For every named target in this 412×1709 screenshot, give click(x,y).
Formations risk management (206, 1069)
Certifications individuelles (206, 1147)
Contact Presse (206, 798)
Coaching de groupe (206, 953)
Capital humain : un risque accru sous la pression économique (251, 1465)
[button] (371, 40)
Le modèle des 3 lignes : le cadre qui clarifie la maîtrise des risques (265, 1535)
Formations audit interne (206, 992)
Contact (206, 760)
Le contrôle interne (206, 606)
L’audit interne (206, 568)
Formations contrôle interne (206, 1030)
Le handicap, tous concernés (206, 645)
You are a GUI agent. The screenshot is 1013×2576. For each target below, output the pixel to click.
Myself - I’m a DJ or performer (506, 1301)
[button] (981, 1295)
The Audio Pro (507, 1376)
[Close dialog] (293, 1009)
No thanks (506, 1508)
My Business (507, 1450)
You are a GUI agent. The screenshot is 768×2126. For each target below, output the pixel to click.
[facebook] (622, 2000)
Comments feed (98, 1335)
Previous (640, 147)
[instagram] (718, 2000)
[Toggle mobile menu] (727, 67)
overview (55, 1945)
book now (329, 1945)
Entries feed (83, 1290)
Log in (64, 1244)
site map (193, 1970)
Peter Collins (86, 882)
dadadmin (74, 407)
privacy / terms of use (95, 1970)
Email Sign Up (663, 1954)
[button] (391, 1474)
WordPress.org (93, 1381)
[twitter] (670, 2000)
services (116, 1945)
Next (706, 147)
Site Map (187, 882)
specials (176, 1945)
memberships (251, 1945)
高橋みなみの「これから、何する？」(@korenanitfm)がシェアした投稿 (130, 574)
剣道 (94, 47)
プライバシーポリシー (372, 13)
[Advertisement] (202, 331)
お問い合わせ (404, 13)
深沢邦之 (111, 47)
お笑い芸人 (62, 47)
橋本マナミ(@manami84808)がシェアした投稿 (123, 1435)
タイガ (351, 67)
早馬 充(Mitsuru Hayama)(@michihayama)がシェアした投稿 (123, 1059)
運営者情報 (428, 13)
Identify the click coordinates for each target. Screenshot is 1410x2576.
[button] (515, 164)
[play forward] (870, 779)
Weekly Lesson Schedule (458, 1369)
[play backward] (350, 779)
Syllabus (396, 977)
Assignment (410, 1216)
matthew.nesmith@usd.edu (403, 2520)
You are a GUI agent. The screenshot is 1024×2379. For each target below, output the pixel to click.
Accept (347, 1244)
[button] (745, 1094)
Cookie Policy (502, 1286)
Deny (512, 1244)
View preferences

########################################

YOUR GOAL
The lines of the data, from the first through the one containing "[button] (981, 1295)", are to be transcribed exactly.

ANSWER BOX
For every named target in this 412×1709 screenshot, give click(x,y).
Formations risk management (206, 1069)
Certifications individuelles (206, 1147)
Contact Presse (206, 798)
Coaching de groupe (206, 953)
Capital humain : un risque accru sous la pression économique (251, 1465)
[button] (371, 40)
Le modèle des 3 lignes : le cadre qui clarifie la maîtrise des risques (265, 1535)
Formations audit interne (206, 992)
Contact (206, 760)
Le contrôle interne (206, 606)
L’audit interne (206, 568)
Formations contrôle interne (206, 1030)
Le handicap, tous concernés (206, 645)
You are a GUI agent. The screenshot is 1013×2576. For each target below, output the pixel to click.
Myself - I’m a DJ or performer (506, 1301)
[button] (981, 1295)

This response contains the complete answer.